# Records for the task
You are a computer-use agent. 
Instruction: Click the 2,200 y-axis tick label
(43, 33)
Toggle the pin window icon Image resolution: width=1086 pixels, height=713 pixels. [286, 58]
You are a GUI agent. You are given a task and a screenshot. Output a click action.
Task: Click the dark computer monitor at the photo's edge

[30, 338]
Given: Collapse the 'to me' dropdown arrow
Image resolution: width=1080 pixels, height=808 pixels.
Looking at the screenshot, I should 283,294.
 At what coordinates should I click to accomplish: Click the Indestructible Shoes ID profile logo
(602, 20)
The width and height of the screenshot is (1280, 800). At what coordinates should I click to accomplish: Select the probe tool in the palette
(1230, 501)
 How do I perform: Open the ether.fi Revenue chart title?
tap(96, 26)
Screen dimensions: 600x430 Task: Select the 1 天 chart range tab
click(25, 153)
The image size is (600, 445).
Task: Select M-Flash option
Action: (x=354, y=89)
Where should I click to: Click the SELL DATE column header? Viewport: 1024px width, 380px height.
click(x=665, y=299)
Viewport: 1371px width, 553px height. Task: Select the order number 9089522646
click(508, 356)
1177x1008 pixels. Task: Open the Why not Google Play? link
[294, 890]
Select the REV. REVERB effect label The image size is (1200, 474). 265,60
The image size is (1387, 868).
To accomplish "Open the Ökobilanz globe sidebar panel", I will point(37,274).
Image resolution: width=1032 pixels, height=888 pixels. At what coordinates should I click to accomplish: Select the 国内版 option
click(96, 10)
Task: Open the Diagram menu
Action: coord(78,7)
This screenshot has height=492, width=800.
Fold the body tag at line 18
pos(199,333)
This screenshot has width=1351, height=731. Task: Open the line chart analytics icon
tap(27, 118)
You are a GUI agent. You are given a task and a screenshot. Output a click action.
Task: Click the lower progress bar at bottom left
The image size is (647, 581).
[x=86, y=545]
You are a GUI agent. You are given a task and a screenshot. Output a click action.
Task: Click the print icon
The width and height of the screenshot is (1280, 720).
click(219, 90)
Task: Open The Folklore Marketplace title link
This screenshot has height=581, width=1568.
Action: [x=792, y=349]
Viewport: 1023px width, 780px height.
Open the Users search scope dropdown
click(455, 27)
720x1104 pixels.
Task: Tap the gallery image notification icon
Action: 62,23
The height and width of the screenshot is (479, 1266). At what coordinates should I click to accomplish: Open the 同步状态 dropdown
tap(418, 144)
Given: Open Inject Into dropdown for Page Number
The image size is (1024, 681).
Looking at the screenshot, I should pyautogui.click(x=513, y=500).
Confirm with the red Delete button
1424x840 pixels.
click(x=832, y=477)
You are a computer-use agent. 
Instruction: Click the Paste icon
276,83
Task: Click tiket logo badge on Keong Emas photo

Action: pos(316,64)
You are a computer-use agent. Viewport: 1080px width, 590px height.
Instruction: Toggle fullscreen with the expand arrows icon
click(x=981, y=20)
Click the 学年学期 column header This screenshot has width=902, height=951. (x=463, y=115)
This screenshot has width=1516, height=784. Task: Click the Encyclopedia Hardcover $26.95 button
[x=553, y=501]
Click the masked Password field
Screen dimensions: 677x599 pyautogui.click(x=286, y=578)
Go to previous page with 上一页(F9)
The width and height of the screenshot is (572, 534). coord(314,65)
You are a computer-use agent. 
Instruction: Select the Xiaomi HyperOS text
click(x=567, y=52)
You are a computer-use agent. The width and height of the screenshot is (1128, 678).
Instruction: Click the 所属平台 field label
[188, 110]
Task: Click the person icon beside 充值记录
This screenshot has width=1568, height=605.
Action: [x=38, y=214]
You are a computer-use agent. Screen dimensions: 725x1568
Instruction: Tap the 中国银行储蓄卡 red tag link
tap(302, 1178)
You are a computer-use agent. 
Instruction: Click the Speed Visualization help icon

# Requirement
Give back the complete data, each line unchanged.

# Solved problem
You are a computer-use agent. 
Instruction: Click the 2,200 y-axis tick label
(43, 33)
Toggle the pin window icon Image resolution: width=1086 pixels, height=713 pixels. [286, 58]
You are a GUI agent. You are given a task and a screenshot. Output a click action.
Task: Click the dark computer monitor at the photo's edge

[30, 338]
Given: Collapse the 'to me' dropdown arrow
Image resolution: width=1080 pixels, height=808 pixels.
Looking at the screenshot, I should 283,294.
 At what coordinates should I click to accomplish: Click the Indestructible Shoes ID profile logo
(602, 20)
The width and height of the screenshot is (1280, 800). At what coordinates should I click to accomplish: Select the probe tool in the palette
(1230, 501)
 How do I perform: Open the ether.fi Revenue chart title?
tap(96, 26)
Screen dimensions: 600x430 Task: Select the 1 天 chart range tab
click(25, 153)
The image size is (600, 445).
Task: Select M-Flash option
Action: (x=354, y=89)
Where should I click to: Click the SELL DATE column header? Viewport: 1024px width, 380px height.
click(x=665, y=299)
Viewport: 1371px width, 553px height. Task: Select the order number 9089522646
click(508, 356)
1177x1008 pixels. Task: Open the Why not Google Play? link
[294, 890]
Select the REV. REVERB effect label The image size is (1200, 474). 265,60
The image size is (1387, 868).
To accomplish "Open the Ökobilanz globe sidebar panel", I will point(37,274).
Image resolution: width=1032 pixels, height=888 pixels. At what coordinates should I click to accomplish: Select the 国内版 option
click(96, 10)
Task: Open the Diagram menu
Action: coord(78,7)
This screenshot has height=492, width=800.
Fold the body tag at line 18
pos(199,333)
This screenshot has width=1351, height=731. Task: Open the line chart analytics icon
tap(27, 118)
You are a GUI agent. You are given a task and a screenshot. Output a click action.
Task: Click the lower progress bar at bottom left
The image size is (647, 581).
[x=86, y=545]
You are a GUI agent. You are given a task and a screenshot. Output a click action.
Task: Click the print icon
The width and height of the screenshot is (1280, 720).
click(219, 90)
Task: Open The Folklore Marketplace title link
This screenshot has height=581, width=1568.
Action: [x=792, y=349]
Viewport: 1023px width, 780px height.
Open the Users search scope dropdown
click(455, 27)
720x1104 pixels.
Task: Tap the gallery image notification icon
Action: 62,23
The height and width of the screenshot is (479, 1266). At what coordinates should I click to accomplish: Open the 同步状态 dropdown
tap(418, 144)
Given: Open Inject Into dropdown for Page Number
The image size is (1024, 681).
Looking at the screenshot, I should pyautogui.click(x=513, y=500).
Confirm with the red Delete button
1424x840 pixels.
click(x=832, y=477)
You are a computer-use agent. 
Instruction: Click the Paste icon
276,83
Task: Click tiket logo badge on Keong Emas photo

Action: pos(316,64)
You are a computer-use agent. Viewport: 1080px width, 590px height.
Instruction: Toggle fullscreen with the expand arrows icon
click(x=981, y=20)
Click the 学年学期 column header This screenshot has width=902, height=951. (x=463, y=115)
This screenshot has width=1516, height=784. Task: Click the Encyclopedia Hardcover $26.95 button
[x=553, y=501]
Click the masked Password field
Screen dimensions: 677x599 pyautogui.click(x=286, y=578)
Go to previous page with 上一页(F9)
The width and height of the screenshot is (572, 534). coord(314,65)
You are a computer-use agent. 
Instruction: Select the Xiaomi HyperOS text
click(x=567, y=52)
You are a computer-use agent. The width and height of the screenshot is (1128, 678).
Instruction: Click the 所属平台 field label
[188, 110]
Task: Click the person icon beside 充值记录
This screenshot has width=1568, height=605.
Action: [x=38, y=214]
You are a computer-use agent. Screen dimensions: 725x1568
Instruction: Tap the 中国银行储蓄卡 red tag link
tap(302, 1178)
You are a computer-use agent. 
Instruction: Click the Speed Visualization help icon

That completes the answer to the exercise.